Gezeigter Textauszug =>
***

13. Juni 2014, in Heisses Eisen

Seit dem 1. Januar ist Rollkur in der Schweiz offiziell verboten. Laut Tierschutzgesetz darf ein Pferd nicht in eine unbequeme, längeranhaltende Zwangslage gebracht werden. Nachdem der Bundesrat das Thema Rollkur im Tierschutzgesetz verankerte ist nun der Schweizerische Verband für Pferdesport SVPS gefordert. pferdonline fragte nach.

***

Ausgelesene Zeilen =>
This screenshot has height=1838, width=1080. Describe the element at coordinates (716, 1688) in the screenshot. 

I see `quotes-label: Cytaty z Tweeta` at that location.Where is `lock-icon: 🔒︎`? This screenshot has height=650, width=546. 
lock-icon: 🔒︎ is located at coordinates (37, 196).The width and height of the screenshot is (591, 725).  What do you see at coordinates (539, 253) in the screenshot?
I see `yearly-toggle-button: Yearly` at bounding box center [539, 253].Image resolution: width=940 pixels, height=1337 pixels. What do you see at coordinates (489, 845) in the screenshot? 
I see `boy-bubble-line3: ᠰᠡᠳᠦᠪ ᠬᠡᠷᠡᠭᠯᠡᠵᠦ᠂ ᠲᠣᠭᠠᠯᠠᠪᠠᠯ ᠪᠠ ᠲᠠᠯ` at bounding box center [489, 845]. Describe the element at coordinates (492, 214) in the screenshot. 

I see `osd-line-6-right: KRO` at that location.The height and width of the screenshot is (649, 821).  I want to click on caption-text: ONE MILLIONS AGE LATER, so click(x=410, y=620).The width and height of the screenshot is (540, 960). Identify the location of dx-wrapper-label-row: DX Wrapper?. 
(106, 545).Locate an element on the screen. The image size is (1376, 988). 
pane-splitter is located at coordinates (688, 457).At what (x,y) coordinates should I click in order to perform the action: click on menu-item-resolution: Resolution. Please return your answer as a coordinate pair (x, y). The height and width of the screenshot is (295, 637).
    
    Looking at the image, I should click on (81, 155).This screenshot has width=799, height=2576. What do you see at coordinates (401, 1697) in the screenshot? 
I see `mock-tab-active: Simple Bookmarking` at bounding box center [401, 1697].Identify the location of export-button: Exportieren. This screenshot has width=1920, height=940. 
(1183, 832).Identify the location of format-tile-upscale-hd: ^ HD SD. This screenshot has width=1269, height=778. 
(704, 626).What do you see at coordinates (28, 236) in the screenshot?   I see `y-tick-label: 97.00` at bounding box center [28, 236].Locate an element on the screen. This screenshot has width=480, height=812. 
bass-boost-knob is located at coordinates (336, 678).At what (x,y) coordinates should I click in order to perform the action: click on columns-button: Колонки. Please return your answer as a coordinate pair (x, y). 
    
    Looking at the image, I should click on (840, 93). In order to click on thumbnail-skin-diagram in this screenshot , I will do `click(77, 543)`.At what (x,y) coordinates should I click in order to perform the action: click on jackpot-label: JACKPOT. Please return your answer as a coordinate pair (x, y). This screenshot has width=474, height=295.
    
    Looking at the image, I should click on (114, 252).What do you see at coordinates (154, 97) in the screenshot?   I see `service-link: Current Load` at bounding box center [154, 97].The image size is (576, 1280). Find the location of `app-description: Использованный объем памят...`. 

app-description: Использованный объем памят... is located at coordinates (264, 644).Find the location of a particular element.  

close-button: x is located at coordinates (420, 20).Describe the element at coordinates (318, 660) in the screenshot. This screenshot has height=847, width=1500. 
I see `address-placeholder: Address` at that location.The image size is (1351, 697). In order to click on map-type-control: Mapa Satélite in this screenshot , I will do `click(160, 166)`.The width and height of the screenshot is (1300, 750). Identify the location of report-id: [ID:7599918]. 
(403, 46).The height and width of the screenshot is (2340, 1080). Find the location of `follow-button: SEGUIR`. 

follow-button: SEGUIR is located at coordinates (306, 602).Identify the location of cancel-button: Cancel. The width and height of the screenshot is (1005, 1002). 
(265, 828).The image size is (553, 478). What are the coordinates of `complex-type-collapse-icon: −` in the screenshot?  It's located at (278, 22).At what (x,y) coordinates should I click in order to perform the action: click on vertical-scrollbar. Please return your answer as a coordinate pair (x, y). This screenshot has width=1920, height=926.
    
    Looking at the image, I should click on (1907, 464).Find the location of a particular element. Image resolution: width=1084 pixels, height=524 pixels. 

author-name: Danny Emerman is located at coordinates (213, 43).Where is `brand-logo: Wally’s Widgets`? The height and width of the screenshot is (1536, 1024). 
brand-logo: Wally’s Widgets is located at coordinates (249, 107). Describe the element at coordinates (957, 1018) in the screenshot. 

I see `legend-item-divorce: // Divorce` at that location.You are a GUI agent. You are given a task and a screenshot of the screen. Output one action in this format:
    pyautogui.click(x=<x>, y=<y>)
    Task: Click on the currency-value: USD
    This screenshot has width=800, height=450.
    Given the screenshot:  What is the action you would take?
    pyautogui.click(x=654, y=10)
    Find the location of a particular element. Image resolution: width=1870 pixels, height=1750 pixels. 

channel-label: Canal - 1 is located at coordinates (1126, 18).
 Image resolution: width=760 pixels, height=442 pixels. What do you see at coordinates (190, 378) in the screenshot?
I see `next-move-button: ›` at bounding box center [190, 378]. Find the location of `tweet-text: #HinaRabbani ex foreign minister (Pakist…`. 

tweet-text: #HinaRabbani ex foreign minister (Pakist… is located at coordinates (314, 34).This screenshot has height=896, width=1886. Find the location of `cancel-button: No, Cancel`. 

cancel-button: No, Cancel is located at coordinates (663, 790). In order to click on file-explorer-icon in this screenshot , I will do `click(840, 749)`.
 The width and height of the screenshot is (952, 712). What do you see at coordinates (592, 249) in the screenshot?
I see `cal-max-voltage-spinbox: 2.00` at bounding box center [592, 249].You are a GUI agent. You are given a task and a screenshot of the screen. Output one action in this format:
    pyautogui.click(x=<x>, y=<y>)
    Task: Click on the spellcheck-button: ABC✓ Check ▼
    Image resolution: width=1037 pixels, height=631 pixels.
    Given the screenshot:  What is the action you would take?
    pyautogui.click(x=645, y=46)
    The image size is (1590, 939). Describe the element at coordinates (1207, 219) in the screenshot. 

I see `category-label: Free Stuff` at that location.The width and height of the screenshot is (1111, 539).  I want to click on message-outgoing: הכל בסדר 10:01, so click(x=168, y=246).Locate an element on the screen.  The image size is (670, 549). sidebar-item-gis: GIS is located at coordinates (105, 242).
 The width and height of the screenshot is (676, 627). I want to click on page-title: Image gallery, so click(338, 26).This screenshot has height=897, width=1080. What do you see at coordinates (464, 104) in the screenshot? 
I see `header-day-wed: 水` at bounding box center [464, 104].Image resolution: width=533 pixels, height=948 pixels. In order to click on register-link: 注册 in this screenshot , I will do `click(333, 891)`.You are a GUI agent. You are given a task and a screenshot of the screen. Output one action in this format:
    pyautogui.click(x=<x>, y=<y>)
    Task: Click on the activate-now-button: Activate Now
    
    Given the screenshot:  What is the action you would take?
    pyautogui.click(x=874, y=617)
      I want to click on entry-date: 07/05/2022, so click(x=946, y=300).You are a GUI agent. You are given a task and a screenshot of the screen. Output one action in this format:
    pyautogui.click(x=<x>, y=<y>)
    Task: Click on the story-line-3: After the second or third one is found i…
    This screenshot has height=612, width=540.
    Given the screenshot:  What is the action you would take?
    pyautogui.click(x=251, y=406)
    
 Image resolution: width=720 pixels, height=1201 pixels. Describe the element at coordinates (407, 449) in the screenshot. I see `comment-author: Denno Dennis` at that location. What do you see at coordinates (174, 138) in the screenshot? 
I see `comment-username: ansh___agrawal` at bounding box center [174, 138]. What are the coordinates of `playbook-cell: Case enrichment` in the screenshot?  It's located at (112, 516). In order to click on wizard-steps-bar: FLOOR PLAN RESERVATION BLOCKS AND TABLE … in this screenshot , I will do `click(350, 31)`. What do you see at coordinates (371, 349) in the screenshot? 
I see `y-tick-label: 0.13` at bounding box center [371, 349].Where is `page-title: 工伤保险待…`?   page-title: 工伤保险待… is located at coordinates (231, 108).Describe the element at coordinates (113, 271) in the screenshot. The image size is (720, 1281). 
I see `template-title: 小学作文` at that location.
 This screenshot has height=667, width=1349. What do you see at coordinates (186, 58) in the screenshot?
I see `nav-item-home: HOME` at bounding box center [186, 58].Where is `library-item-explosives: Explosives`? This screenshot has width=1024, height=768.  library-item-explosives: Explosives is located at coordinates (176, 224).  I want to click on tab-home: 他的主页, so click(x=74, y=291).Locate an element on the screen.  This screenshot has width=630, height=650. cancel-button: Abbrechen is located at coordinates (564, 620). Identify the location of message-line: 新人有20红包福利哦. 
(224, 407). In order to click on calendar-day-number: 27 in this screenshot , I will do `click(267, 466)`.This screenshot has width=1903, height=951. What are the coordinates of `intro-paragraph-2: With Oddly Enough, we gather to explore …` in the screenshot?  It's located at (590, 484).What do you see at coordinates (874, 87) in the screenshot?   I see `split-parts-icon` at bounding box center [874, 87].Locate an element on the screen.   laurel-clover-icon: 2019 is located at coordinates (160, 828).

***

Aufgabe im Detail => Schreibe aus dem Textauszug über das Rollkur-Verbot den Teil wortgetreu ab, der mit den Worten „Seit dem 1.“ einsetzt und mit „pferdonline fragte nach.“ schließt. Verwende dafür ausschließlich den Textauszug.

Ergebnis der Aufgabe =>
Seit dem 1. Januar ist Rollkur in der Schweiz offiziell verboten. Laut Tierschutzgesetz darf ein Pferd nicht in eine unbequeme, längeranhaltende Zwangslage gebracht werden. Nachdem der Bundesrat das Thema Rollkur im Tierschutzgesetz verankerte ist nun der Schweizerische Verband für Pferdesport SVPS gefordert. pferdonline fragte nach.